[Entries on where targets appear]
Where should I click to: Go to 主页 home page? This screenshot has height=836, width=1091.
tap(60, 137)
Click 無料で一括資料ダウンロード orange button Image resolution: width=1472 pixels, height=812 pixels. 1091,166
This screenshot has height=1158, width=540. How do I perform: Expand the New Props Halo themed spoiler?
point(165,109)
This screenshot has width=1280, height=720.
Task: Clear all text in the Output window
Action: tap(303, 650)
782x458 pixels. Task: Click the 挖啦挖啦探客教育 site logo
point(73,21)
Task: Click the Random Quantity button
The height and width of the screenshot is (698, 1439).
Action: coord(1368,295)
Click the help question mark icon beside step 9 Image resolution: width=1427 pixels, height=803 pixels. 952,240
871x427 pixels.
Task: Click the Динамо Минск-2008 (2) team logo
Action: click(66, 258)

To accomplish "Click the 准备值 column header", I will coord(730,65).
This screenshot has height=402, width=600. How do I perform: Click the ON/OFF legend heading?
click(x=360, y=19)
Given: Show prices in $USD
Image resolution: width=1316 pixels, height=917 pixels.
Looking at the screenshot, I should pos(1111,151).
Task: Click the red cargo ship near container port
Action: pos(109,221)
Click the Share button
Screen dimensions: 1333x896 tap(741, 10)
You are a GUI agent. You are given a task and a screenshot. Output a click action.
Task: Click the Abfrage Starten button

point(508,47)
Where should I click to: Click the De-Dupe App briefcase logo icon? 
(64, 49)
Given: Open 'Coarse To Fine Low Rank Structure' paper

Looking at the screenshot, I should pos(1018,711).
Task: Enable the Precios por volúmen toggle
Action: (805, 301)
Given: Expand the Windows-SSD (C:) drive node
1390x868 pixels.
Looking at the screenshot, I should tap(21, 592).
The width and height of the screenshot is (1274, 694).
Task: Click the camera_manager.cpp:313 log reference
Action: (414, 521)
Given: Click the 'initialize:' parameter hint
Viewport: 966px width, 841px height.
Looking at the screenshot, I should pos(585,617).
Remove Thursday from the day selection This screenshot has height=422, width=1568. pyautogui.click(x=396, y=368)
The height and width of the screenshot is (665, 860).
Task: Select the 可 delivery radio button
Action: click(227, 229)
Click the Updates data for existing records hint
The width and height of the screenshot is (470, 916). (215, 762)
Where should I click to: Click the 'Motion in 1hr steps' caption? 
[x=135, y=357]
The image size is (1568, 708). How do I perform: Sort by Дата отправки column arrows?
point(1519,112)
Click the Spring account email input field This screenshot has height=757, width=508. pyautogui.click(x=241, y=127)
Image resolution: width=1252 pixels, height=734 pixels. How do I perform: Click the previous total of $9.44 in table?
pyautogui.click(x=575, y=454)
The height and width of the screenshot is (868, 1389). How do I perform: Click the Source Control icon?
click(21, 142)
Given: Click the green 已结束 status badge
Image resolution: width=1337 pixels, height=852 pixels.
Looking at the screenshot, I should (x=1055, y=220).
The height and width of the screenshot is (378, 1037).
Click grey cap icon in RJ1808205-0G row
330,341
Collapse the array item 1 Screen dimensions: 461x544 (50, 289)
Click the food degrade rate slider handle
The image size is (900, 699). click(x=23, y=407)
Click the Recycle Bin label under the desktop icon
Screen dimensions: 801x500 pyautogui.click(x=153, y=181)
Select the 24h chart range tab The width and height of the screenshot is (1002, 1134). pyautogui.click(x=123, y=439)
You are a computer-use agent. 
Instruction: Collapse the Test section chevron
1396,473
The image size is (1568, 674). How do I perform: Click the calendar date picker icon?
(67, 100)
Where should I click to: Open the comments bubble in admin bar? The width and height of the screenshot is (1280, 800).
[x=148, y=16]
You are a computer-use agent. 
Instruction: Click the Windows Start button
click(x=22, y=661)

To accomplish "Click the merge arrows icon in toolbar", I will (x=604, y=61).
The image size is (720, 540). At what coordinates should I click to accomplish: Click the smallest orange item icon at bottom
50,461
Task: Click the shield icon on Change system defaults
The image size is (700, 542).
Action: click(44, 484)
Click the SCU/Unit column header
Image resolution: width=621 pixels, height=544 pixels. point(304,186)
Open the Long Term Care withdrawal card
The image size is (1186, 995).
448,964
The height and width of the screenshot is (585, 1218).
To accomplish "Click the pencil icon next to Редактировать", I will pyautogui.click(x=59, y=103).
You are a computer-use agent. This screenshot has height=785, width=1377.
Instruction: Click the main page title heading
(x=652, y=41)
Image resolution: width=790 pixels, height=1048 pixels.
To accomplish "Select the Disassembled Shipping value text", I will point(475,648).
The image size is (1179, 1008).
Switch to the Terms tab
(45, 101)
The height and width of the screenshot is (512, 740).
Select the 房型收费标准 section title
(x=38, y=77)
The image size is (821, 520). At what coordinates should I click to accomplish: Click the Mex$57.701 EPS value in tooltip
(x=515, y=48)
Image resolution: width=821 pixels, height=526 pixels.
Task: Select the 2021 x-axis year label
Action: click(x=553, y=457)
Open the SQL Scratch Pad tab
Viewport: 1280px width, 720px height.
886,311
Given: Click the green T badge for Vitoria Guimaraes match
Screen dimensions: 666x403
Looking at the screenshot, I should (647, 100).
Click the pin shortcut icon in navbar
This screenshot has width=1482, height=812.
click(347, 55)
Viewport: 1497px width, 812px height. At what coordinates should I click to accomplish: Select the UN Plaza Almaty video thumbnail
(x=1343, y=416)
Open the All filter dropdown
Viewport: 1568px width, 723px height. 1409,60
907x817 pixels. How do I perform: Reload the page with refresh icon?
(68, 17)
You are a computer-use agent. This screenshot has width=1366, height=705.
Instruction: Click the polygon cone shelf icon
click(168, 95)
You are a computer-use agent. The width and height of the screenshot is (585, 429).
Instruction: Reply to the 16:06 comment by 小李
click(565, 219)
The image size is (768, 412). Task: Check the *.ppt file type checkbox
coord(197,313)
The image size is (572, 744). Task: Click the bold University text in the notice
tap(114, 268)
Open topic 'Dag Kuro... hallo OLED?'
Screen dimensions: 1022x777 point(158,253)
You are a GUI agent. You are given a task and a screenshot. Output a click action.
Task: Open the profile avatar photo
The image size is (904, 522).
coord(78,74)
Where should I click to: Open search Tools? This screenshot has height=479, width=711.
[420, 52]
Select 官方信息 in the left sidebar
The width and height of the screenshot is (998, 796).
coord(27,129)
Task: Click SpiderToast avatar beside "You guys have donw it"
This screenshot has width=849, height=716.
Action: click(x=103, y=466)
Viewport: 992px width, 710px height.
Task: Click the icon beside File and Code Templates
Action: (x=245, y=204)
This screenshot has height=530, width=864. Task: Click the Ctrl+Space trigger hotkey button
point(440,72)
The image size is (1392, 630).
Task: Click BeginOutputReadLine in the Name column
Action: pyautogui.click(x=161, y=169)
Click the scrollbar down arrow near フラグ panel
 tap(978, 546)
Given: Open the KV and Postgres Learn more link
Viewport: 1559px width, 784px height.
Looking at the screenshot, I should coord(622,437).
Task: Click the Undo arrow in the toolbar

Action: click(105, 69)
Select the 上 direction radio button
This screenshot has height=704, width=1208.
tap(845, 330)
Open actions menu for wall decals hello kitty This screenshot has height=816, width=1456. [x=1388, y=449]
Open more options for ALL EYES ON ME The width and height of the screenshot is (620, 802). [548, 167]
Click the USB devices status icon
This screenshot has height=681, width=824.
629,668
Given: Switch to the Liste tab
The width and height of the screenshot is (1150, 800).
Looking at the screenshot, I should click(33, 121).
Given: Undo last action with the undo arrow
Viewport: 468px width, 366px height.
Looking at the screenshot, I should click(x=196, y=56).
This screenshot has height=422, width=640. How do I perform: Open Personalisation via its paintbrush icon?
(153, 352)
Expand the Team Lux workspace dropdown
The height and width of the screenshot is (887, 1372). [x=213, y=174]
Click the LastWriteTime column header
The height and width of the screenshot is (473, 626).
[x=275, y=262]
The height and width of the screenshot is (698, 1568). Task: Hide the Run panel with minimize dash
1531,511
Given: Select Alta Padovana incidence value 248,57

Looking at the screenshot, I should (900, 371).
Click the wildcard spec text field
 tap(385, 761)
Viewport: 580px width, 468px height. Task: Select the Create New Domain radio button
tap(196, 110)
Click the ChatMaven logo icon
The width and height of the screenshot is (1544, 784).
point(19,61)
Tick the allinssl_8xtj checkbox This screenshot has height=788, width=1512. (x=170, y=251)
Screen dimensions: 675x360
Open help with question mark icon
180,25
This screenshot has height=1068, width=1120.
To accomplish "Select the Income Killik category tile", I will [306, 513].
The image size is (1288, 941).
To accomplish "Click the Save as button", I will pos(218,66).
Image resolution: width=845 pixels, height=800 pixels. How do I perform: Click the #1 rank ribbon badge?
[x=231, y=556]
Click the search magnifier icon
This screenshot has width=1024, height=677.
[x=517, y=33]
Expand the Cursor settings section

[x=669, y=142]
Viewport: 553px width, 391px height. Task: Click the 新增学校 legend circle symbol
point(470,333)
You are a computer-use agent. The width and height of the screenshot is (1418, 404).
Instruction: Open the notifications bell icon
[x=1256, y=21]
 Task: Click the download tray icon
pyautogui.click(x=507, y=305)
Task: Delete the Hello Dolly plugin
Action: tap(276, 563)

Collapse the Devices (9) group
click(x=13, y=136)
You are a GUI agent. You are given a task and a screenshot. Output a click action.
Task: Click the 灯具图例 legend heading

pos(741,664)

* **Exercise details**: Return, unchanged, the lines from the one containing "Click the search magnifier icon" through the end of the entries.

* **Right answer**:
Click the search magnifier icon
This screenshot has width=1024, height=677.
[x=517, y=33]
Expand the Cursor settings section

[x=669, y=142]
Viewport: 553px width, 391px height. Task: Click the 新增学校 legend circle symbol
point(470,333)
You are a computer-use agent. The width and height of the screenshot is (1418, 404).
Instruction: Open the notifications bell icon
[x=1256, y=21]
 Task: Click the download tray icon
pyautogui.click(x=507, y=305)
Task: Delete the Hello Dolly plugin
Action: tap(276, 563)

Collapse the Devices (9) group
click(x=13, y=136)
You are a GUI agent. You are given a task and a screenshot. Output a click action.
Task: Click the 灯具图例 legend heading

pos(741,664)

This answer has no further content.